Laura Julyen Harper (born 22 January 1984) is an English former cricketer who played as a right-handed batter and right-arm off break bowler. She appeared in 6 Test matches and 25 One Day Internationals for England between 1999 and 2005. She played domestic cricket for West, Somerset and Cornwall. At the time of her debut, she was the youngest player to have played for England.

==Early life==
Harper started playing cricket aged eight and began bowling off spin at ten. She played with Cornwall boys under-11s and progressed through the age groups, touring South Africa in 1997. She was selected for an England boys under-15 trial but chose to play for Somerset in the Women's County Championship instead.

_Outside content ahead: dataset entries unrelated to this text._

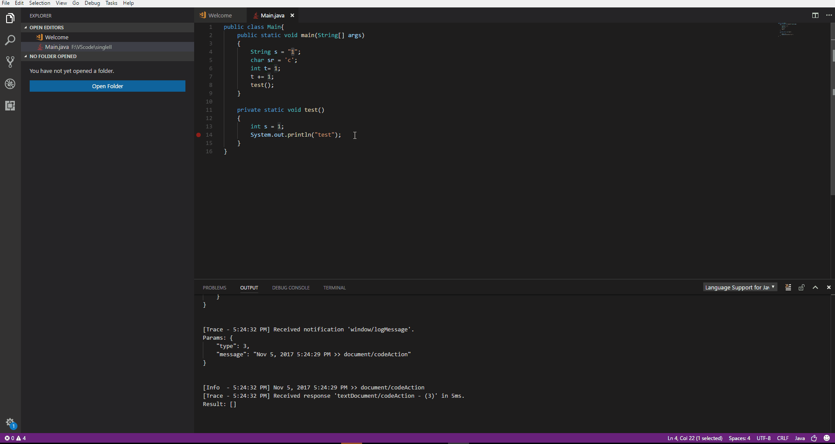
Task: Split the editor using the top-right icon
Action: 814,15

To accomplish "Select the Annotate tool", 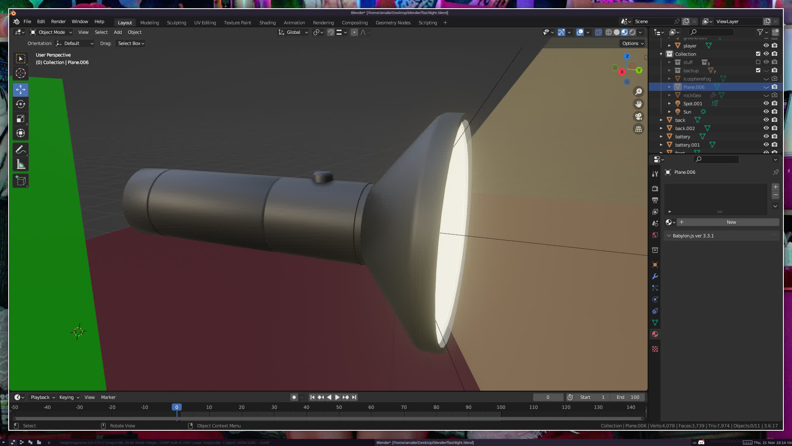I will click(x=21, y=150).
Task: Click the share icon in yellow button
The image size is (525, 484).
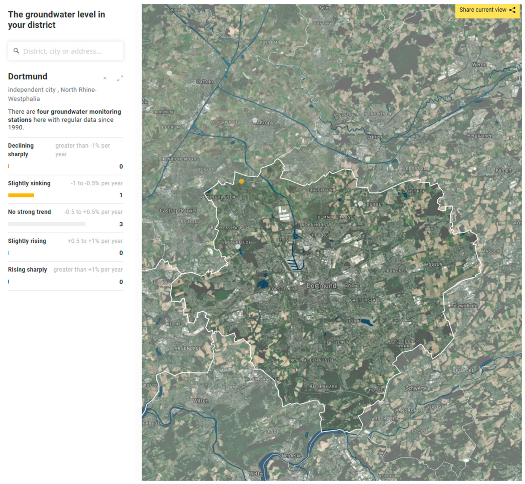Action: click(x=512, y=10)
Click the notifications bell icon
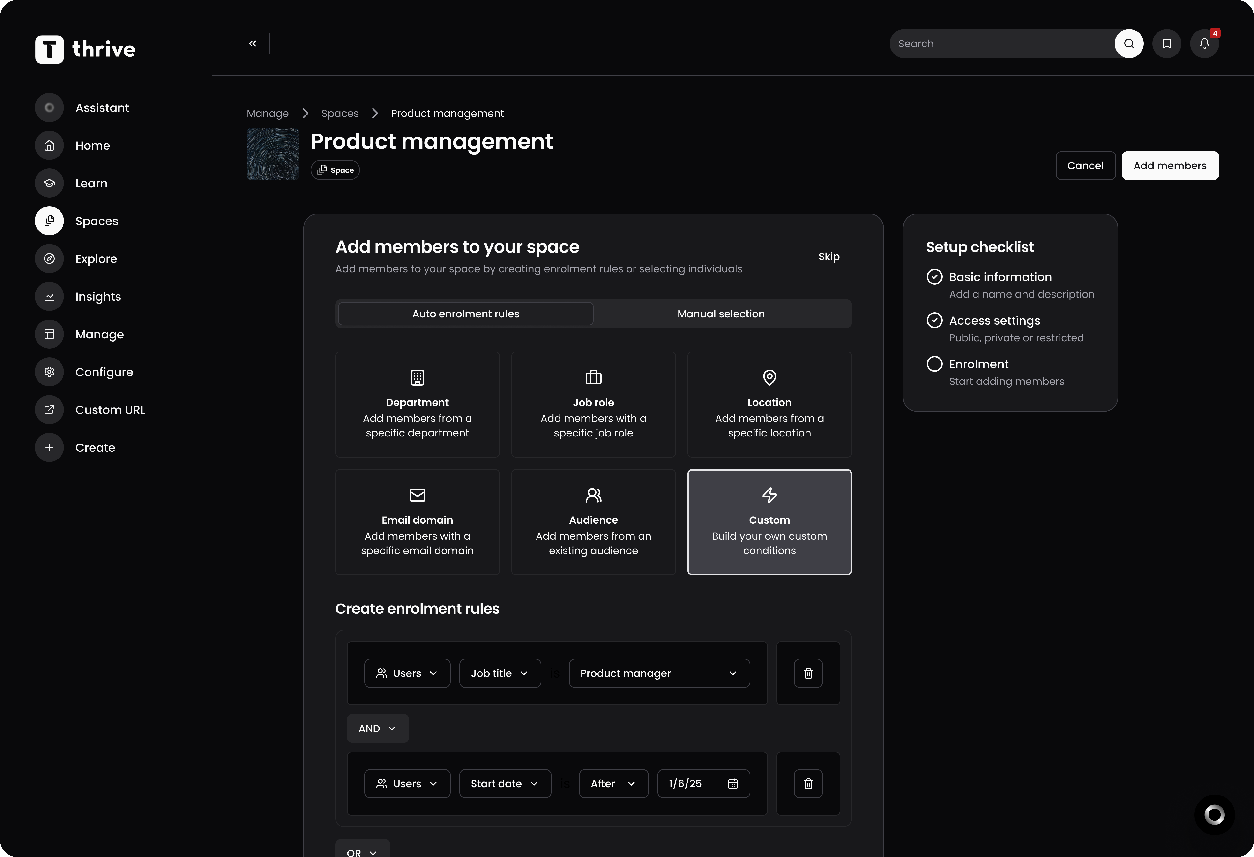The height and width of the screenshot is (857, 1254). (1204, 44)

She earned her first international call-ups whilst studying for her GCSE examinations at Truro School and played whilst studying A-levels at Truro College, Cornwall.

==Domestic career==
She played county cricket for Somerset from 2000 to 2006 and Cornwall from 2008 to 2009. She also appeared in the Super Fours, for Braves, Super Strikers and Emeralds.

==International career==
She made her Test cricket debut against Australia at Shenley in 2001 and last appeared against India in Delhi in 2005. In six Test matches she scored 182 runs and took 11 wickets, with best innings figures of five wickets for 66.

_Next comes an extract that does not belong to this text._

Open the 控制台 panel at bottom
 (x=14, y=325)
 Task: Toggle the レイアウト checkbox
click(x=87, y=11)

She played 25 One Day Internationals (ODIs), scoring 195 runs and taking 33 wickets. She made her One Day International debut against the Netherlands in 1999 in the Women's European Championships at the age of 15 and won the player of the match award after taking 5/12, her best ODI bowling figures. She played in the World Cup in New Zealand in December 2000.